Source
## BEGIN

A good example of facial recognition being used for pseudoscience, is the case of SciMatch.com. This dating app, claims to use AI and deep-learning algorithms to match users based on facial analysis and inferred personality traits. However, its method, echoing discredited theories like physiognomy, phrenology, and lacks scientific validation. Critics question its 87% accuracy claim in personality matching, labeling it pseudoscientific and expressing concerns about its impact on genuine human connections.
These examples show some applications for facial recognition but also highlight the limits for research in human behavior. It is a piece of software that can compare vast quantities of image data against a single image to produce a match. It reaches a binary conclusion. It is not inconceivable that facial recognition can find use in research projects, but at best, its applicability will be limited. The opposite is true of facial expression analysis.
What is Facial Expression Analysis?
As with facial recognition, facial expression analysis (FEA) cares about your facial features, but not that they are attached to you specifically.FEA originates from the Facial Action Coding System (FACS), created by psychologist Paul Ekman in the 1970s. Modern incarnations of FEA today use machine learning algorithms to analyze facial expressions with unprecedented accuracy and nuance. FACS works by breaking human expressions down into what are called Action Units that correspond with a specific muscle or muscle group in a person’s face.
Action Units allow researchers to easily classify different expression patterns they observe in their respondents, thus rendering the subsequent analysis a lot easier. So, FEA cannot in itself determine what a person is feeling at any given moment, only allow researchers to categorize the use of different Action Units that can then be applied to determine a participant’s emotional state.
Download our Facial Expression Analysis Pocket Guide
At iMotions, we advise our users on how to best utilize facial expression analysis in their research. We make a point of instilling in them the importance of asking follow-up questions after the software has processed the data. We do this because no software is a perfect substitute for a human being. We have integrated automated facial coding for Facial Action Coding System into our software thanks to our partner Affectiva to make it the industry-leading research tool it is today. However, it is ultimately a tool for researchers to strengthen their work, not define it for them.
Emotions can be contextual
Have you ever seen a friend or a family member smile to themselves, and had to ask them why they were smiling? You could see them smile but had no idea of the connotation. Were they wistful, happy, nostalgic, or remembering a hilarious joke? It can be impossible to tell, which is why you had to follow up. The same goes for data you get when applying biosensor measuring on respondents. That is because of the intricacies of how we display emotion.

## END

Given data
## BEGIN

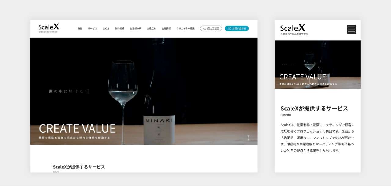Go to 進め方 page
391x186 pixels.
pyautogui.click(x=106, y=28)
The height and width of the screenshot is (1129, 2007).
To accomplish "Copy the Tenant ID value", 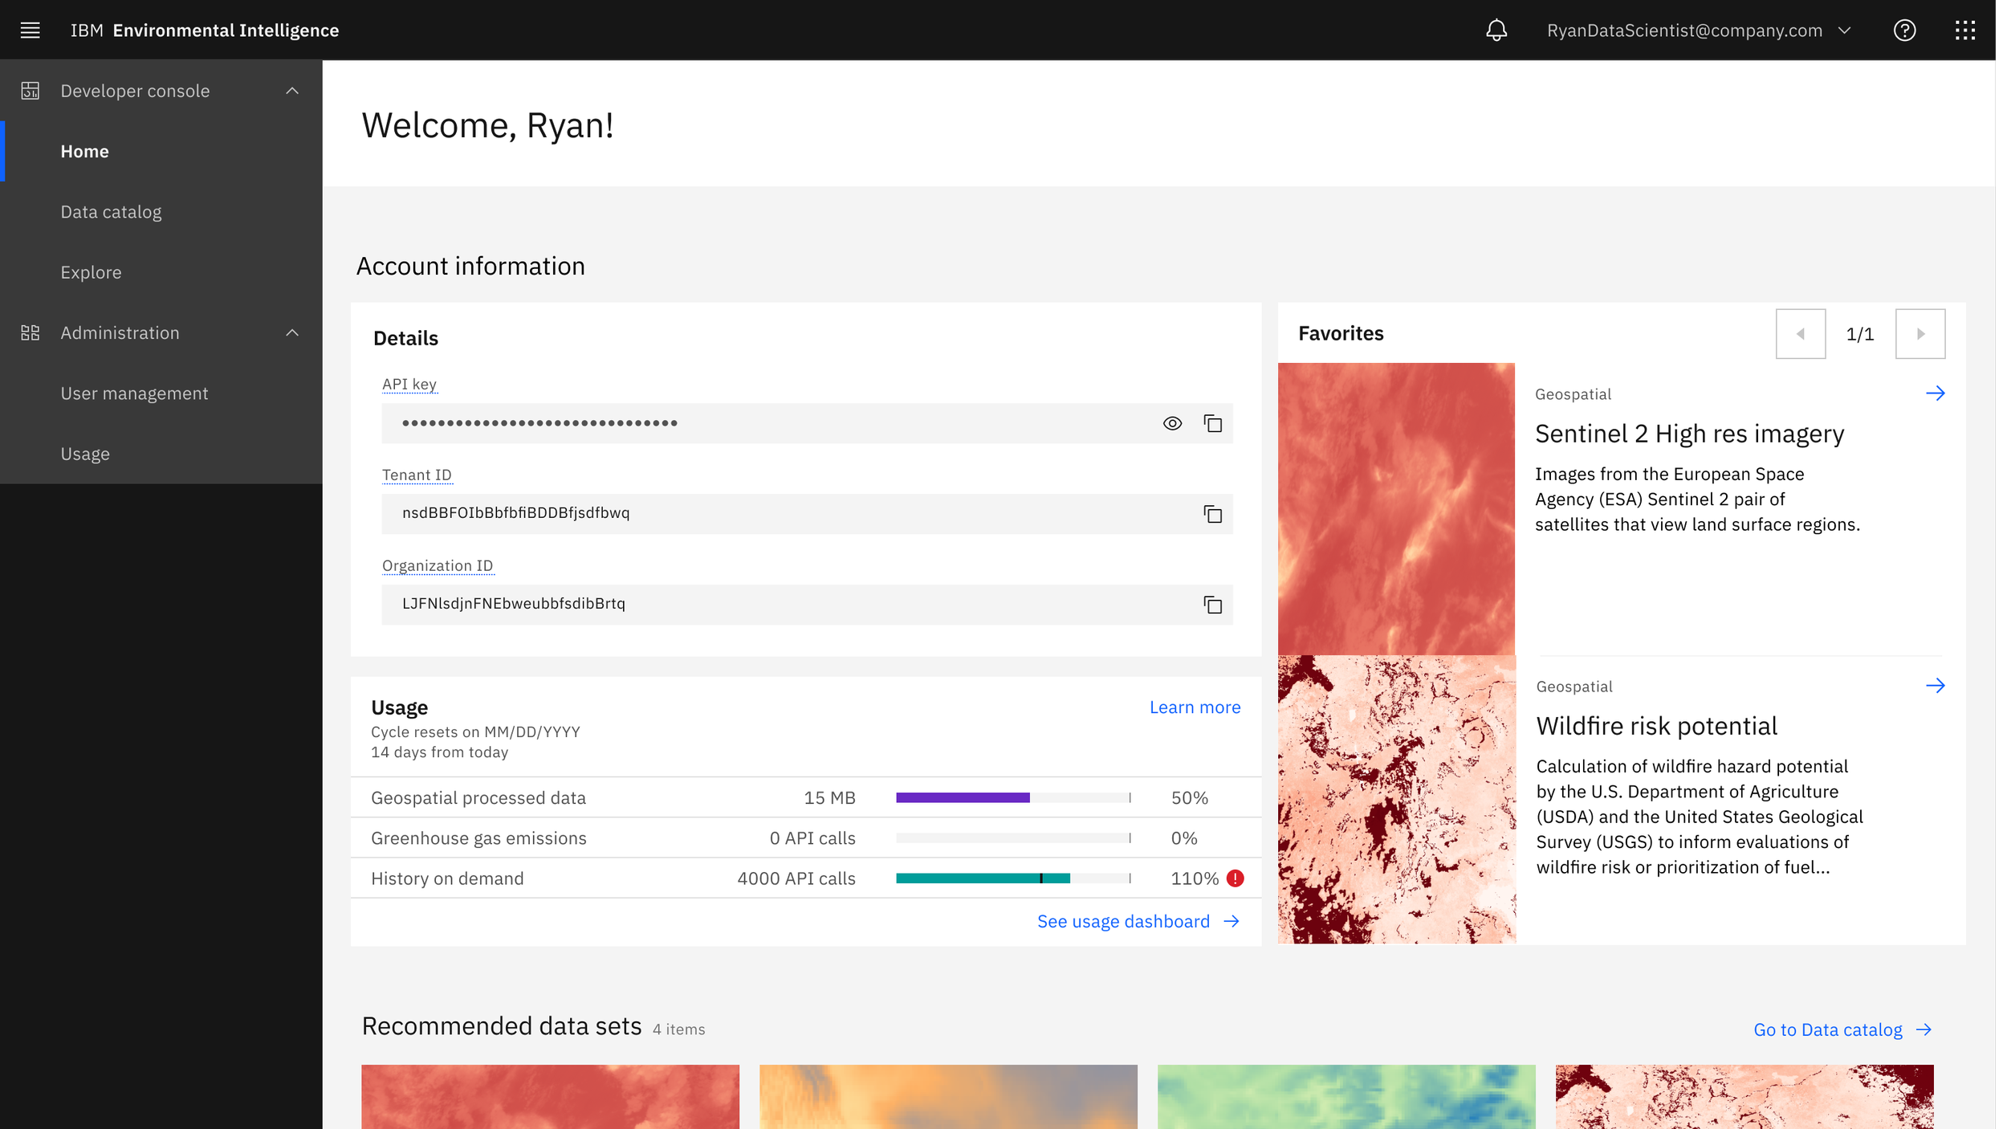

## END
## BEGIN

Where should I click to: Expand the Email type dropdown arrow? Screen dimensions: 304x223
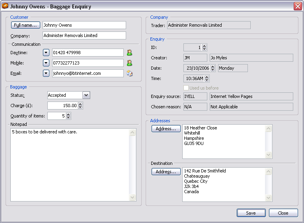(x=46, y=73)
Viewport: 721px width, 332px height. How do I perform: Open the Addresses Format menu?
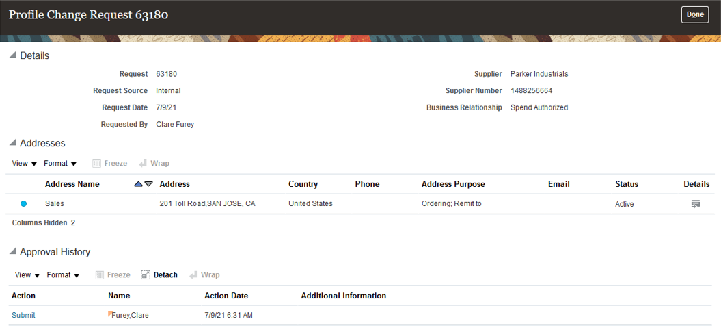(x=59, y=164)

## END

Tasks
a: Write out the part of the passage on facial recognition and facial expression analysis between "Download our Facial" and "it for them.", inclusive.
b: Pick up the passage on facial recognition and facial expression analysis after its final sentence and carry it forward.

Outputs by task
a:
Download our Facial Expression Analysis Pocket Guide
At iMotions, we advise our users on how to best utilize facial expression analysis in their research. We make a point of instilling in them the importance of asking follow-up questions after the software has processed the data. We do this because no software is a perfect substitute for a human being. We have integrated automated facial coding for Facial Action Coding System into our software thanks to our partner Affectiva to make it the industry-leading research tool it is today. However, it is ultimately a tool for researchers to strengthen their work, not define it for them.

b:
While it is true that computers, armed with a high-quality webcam, can identify even more subtle expressions than a person might be able to, there is also a high degree of contextuality to how we portray emotion. People display emotion all the time, but when these emotions manifest on the face, we have a finite number of muscles with which to show these emotions, the aforementioned: Facial Action Units.
That means that some expressions have overlapping qualities; overlapping expressive components, as well as idiosyncratic mannerisms, can create false positives in a data collection process. It is up to the researchers to weed out those false positives.
Otherwise, the research will become contaminated. If you are an animated public speaker, a computer might conclude that you are terrified when you might be passionately arguing a point. Wide-open eyes and open mouth are both indicators of fear and shock, but you could have been surprised.
Several factors can induce false positives in your data. If a study also uses Galvanic Skin Response (GSR), which is the measurement of micro sweat, then the mere fact that the sun comes out and warms up the room can register you as being emotionally aroused, which is likely to show on the face as well. These subtle intricacies can provide a false positive on specific emotions that might, in fact, not be true.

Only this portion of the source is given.